Each record that follows should be transcribed word for word.

Records excerpted from a collection
——————
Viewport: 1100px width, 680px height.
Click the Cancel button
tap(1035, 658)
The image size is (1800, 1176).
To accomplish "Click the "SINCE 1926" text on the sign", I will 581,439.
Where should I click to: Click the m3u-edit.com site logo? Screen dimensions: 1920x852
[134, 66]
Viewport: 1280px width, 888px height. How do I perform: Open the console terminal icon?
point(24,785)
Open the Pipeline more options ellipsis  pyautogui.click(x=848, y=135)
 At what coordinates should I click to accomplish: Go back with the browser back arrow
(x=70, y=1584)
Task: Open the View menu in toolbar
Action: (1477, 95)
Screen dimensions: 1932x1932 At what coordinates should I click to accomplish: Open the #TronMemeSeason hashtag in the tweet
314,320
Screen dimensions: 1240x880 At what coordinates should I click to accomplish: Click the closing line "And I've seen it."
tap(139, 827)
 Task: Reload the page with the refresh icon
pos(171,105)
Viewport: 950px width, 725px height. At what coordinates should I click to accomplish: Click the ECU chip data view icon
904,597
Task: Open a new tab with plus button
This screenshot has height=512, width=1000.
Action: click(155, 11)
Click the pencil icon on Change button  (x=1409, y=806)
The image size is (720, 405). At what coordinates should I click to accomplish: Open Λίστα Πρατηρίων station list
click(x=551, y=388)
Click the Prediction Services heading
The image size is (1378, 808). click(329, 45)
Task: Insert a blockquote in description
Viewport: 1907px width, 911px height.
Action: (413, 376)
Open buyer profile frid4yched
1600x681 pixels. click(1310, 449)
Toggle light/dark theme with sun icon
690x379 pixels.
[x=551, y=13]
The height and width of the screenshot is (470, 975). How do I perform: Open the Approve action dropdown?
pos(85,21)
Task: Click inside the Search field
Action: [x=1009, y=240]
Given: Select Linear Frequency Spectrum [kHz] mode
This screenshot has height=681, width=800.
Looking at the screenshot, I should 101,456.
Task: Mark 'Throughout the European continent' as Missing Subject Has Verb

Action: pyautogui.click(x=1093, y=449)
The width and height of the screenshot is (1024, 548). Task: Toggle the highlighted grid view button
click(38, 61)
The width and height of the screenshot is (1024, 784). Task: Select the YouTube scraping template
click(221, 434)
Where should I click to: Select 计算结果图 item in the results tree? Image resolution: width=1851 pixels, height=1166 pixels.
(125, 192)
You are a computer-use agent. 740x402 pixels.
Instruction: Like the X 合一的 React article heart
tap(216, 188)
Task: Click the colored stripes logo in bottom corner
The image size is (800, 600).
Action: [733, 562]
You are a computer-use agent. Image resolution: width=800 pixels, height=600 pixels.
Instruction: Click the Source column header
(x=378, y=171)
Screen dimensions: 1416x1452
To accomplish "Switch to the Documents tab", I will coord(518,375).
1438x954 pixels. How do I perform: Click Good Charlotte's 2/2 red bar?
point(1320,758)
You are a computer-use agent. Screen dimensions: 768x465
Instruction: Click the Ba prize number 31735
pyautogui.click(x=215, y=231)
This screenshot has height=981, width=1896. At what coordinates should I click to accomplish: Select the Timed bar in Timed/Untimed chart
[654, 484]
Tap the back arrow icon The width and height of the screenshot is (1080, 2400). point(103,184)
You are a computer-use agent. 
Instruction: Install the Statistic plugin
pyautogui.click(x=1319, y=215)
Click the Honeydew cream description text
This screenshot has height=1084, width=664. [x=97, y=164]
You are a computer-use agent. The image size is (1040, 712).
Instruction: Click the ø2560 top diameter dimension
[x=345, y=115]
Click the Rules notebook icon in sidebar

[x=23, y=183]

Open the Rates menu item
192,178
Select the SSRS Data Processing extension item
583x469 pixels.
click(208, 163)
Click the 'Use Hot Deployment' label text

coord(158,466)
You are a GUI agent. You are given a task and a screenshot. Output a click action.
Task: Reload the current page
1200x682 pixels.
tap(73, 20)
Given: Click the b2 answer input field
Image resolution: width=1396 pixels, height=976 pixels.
——————
▶ Output of the exercise
Viewport: 1100px width, 680px height.
Click the Cancel button
tap(1035, 658)
The image size is (1800, 1176).
To accomplish "Click the "SINCE 1926" text on the sign", I will 581,439.
Where should I click to: Click the m3u-edit.com site logo? Screen dimensions: 1920x852
[134, 66]
Viewport: 1280px width, 888px height. How do I perform: Open the console terminal icon?
point(24,785)
Open the Pipeline more options ellipsis  pyautogui.click(x=848, y=135)
 At what coordinates should I click to accomplish: Go back with the browser back arrow
(x=70, y=1584)
Task: Open the View menu in toolbar
Action: (1477, 95)
Screen dimensions: 1932x1932 At what coordinates should I click to accomplish: Open the #TronMemeSeason hashtag in the tweet
314,320
Screen dimensions: 1240x880 At what coordinates should I click to accomplish: Click the closing line "And I've seen it."
tap(139, 827)
 Task: Reload the page with the refresh icon
pos(171,105)
Viewport: 950px width, 725px height. At what coordinates should I click to accomplish: Click the ECU chip data view icon
904,597
Task: Open a new tab with plus button
This screenshot has height=512, width=1000.
Action: click(155, 11)
Click the pencil icon on Change button  (x=1409, y=806)
The image size is (720, 405). At what coordinates should I click to accomplish: Open Λίστα Πρατηρίων station list
click(x=551, y=388)
Click the Prediction Services heading
The image size is (1378, 808). click(329, 45)
Task: Insert a blockquote in description
Viewport: 1907px width, 911px height.
Action: (413, 376)
Open buyer profile frid4yched
1600x681 pixels. click(1310, 449)
Toggle light/dark theme with sun icon
690x379 pixels.
[x=551, y=13]
The height and width of the screenshot is (470, 975). How do I perform: Open the Approve action dropdown?
pos(85,21)
Task: Click inside the Search field
Action: [x=1009, y=240]
Given: Select Linear Frequency Spectrum [kHz] mode
This screenshot has height=681, width=800.
Looking at the screenshot, I should 101,456.
Task: Mark 'Throughout the European continent' as Missing Subject Has Verb

Action: pyautogui.click(x=1093, y=449)
The width and height of the screenshot is (1024, 548). Task: Toggle the highlighted grid view button
click(38, 61)
The width and height of the screenshot is (1024, 784). Task: Select the YouTube scraping template
click(221, 434)
Where should I click to: Select 计算结果图 item in the results tree? Image resolution: width=1851 pixels, height=1166 pixels.
(125, 192)
You are a computer-use agent. 740x402 pixels.
Instruction: Like the X 合一的 React article heart
tap(216, 188)
Task: Click the colored stripes logo in bottom corner
The image size is (800, 600).
Action: [733, 562]
You are a computer-use agent. Image resolution: width=800 pixels, height=600 pixels.
Instruction: Click the Source column header
(x=378, y=171)
Screen dimensions: 1416x1452
To accomplish "Switch to the Documents tab", I will coord(518,375).
1438x954 pixels. How do I perform: Click Good Charlotte's 2/2 red bar?
point(1320,758)
You are a computer-use agent. Screen dimensions: 768x465
Instruction: Click the Ba prize number 31735
pyautogui.click(x=215, y=231)
This screenshot has height=981, width=1896. At what coordinates should I click to accomplish: Select the Timed bar in Timed/Untimed chart
[654, 484]
Tap the back arrow icon The width and height of the screenshot is (1080, 2400). point(103,184)
You are a computer-use agent. 
Instruction: Install the Statistic plugin
pyautogui.click(x=1319, y=215)
Click the Honeydew cream description text
This screenshot has height=1084, width=664. [x=97, y=164]
You are a computer-use agent. The image size is (1040, 712).
Instruction: Click the ø2560 top diameter dimension
[x=345, y=115]
Click the Rules notebook icon in sidebar

[x=23, y=183]

Open the Rates menu item
192,178
Select the SSRS Data Processing extension item
583x469 pixels.
click(208, 163)
Click the 'Use Hot Deployment' label text

coord(158,466)
You are a GUI agent. You are given a task and a screenshot. Output a click action.
Task: Reload the current page
1200x682 pixels.
tap(73, 20)
Given: Click the b2 answer input field
Image resolution: width=1396 pixels, height=976 pixels.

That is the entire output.